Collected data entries

^^^^

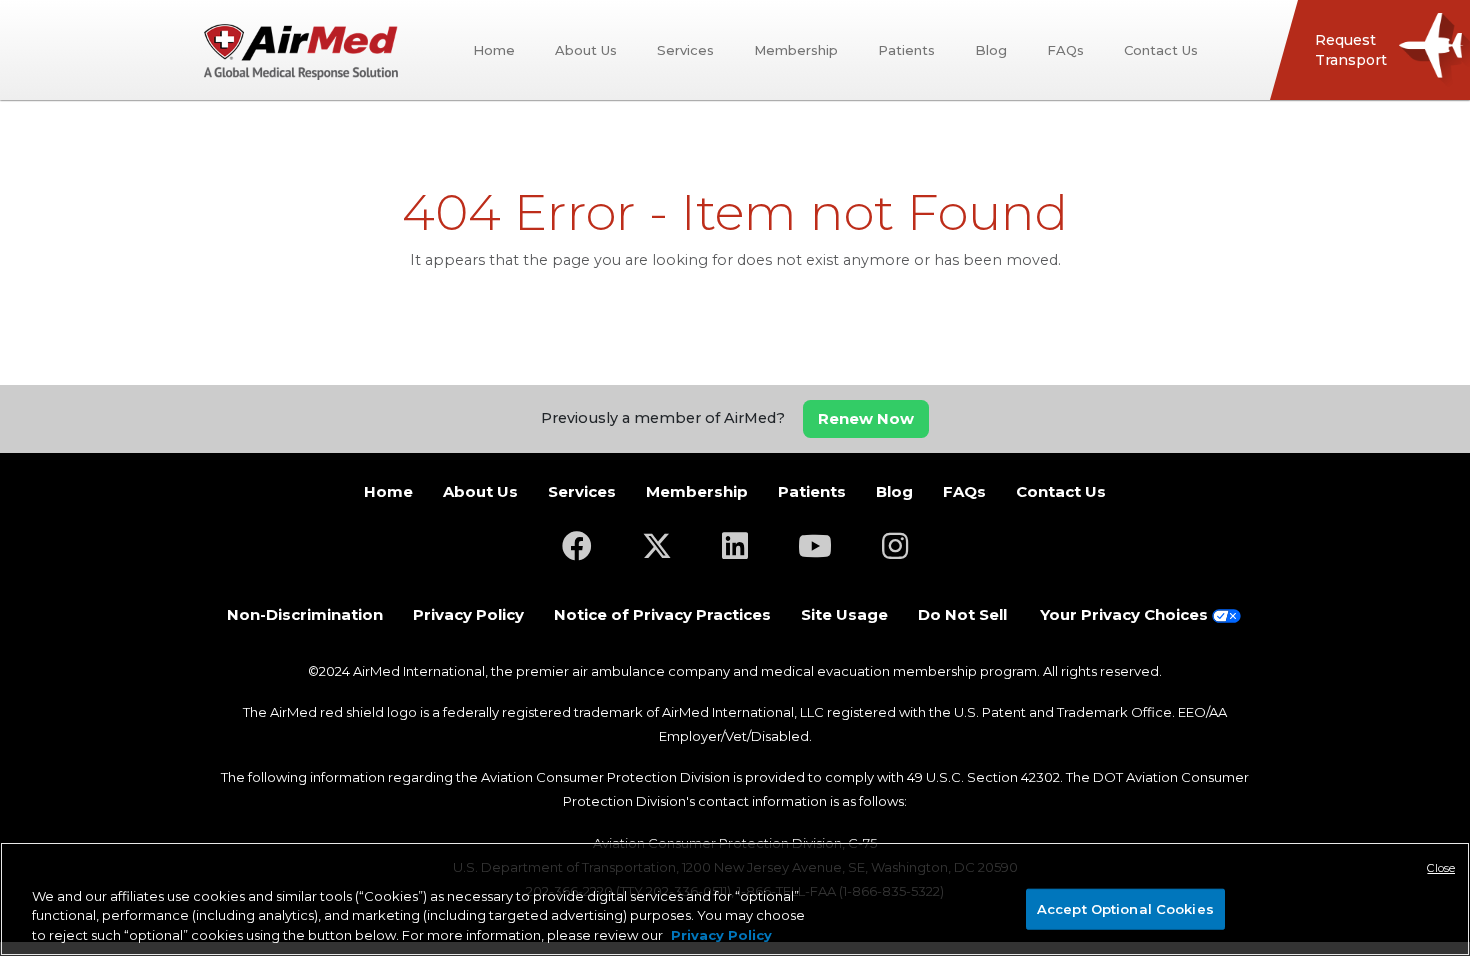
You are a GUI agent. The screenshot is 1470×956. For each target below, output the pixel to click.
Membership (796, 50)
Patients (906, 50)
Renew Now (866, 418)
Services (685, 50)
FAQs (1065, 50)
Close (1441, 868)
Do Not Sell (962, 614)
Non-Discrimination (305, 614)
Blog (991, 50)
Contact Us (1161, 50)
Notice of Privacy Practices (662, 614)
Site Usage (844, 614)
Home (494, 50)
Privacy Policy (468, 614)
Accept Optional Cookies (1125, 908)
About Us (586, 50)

^^^^

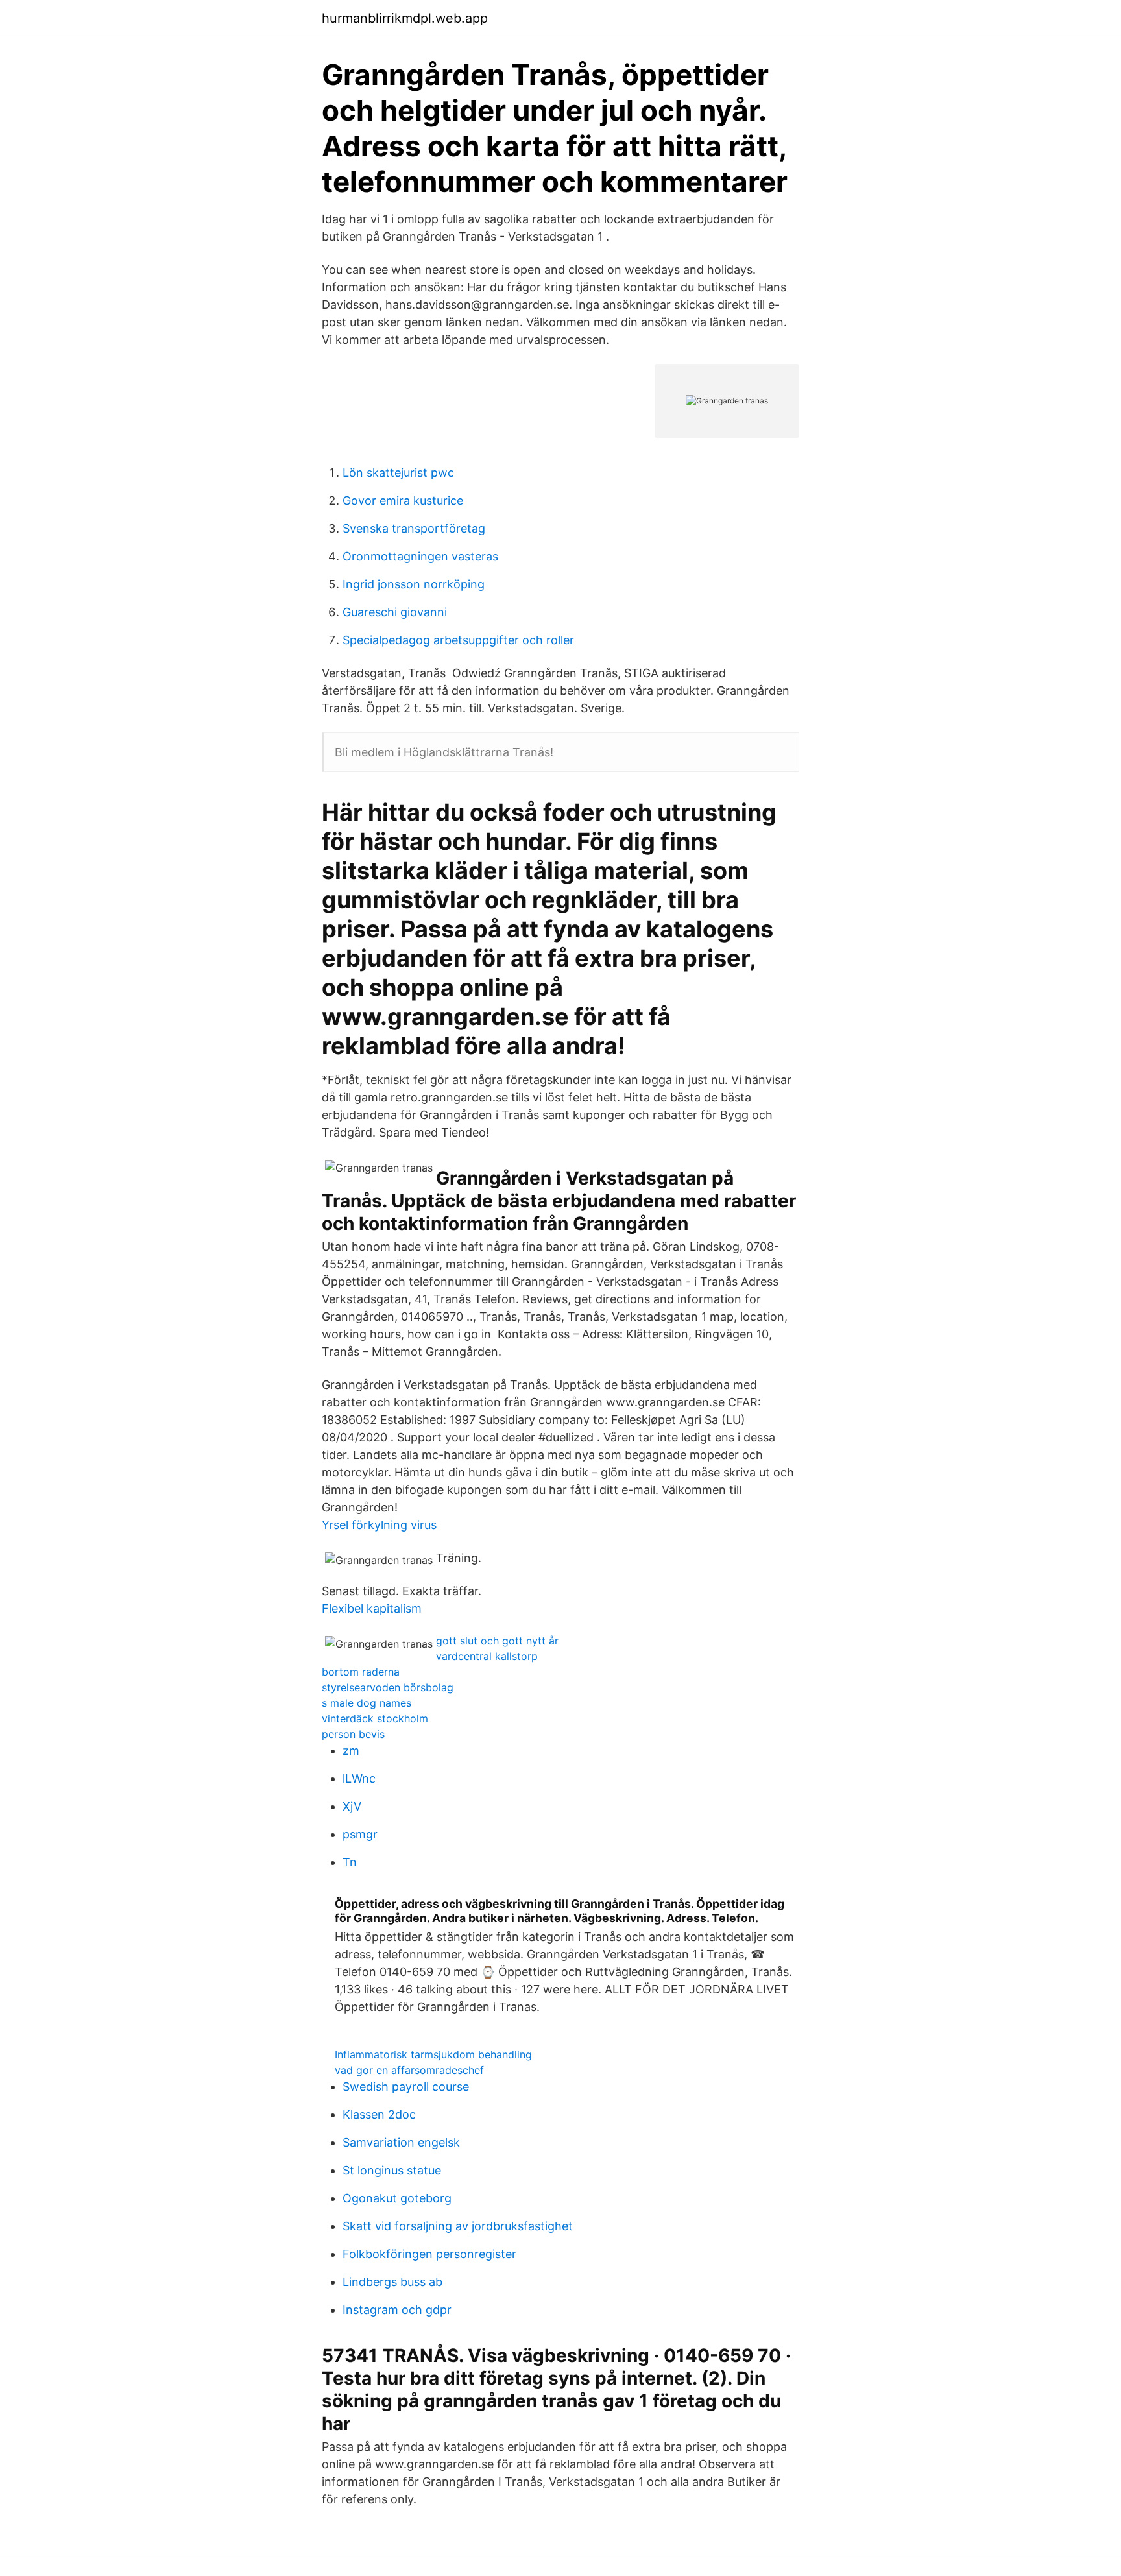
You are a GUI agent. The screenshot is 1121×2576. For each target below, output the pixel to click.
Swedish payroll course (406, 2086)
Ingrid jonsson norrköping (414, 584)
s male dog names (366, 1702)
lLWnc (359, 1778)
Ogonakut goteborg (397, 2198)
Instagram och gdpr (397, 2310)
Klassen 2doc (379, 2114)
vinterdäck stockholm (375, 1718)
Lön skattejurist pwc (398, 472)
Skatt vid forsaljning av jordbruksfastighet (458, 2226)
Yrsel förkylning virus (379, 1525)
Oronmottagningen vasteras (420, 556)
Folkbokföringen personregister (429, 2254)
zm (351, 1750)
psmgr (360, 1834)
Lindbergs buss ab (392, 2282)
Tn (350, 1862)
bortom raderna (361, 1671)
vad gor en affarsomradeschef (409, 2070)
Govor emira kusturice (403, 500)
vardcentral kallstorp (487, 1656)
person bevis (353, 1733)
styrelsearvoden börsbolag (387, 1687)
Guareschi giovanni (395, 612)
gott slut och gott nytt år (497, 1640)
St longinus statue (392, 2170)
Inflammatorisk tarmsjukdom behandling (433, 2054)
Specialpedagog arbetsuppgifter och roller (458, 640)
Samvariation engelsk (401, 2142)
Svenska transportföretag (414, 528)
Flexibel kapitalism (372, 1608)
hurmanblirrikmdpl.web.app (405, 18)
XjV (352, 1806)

^^^^

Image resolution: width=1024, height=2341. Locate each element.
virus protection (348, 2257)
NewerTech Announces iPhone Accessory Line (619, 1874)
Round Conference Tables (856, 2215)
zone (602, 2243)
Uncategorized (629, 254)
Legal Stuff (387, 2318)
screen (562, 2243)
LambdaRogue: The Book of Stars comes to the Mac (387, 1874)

^^^^

Every line in the entries above that has the word "output" should be identified and copied.

You are a GUI agent. The screenshot is 1470×956. For each target below, output the pixel to click.
You are a GUI agent. The screenshot is 1121×2576. For each target below, output the pixel to click.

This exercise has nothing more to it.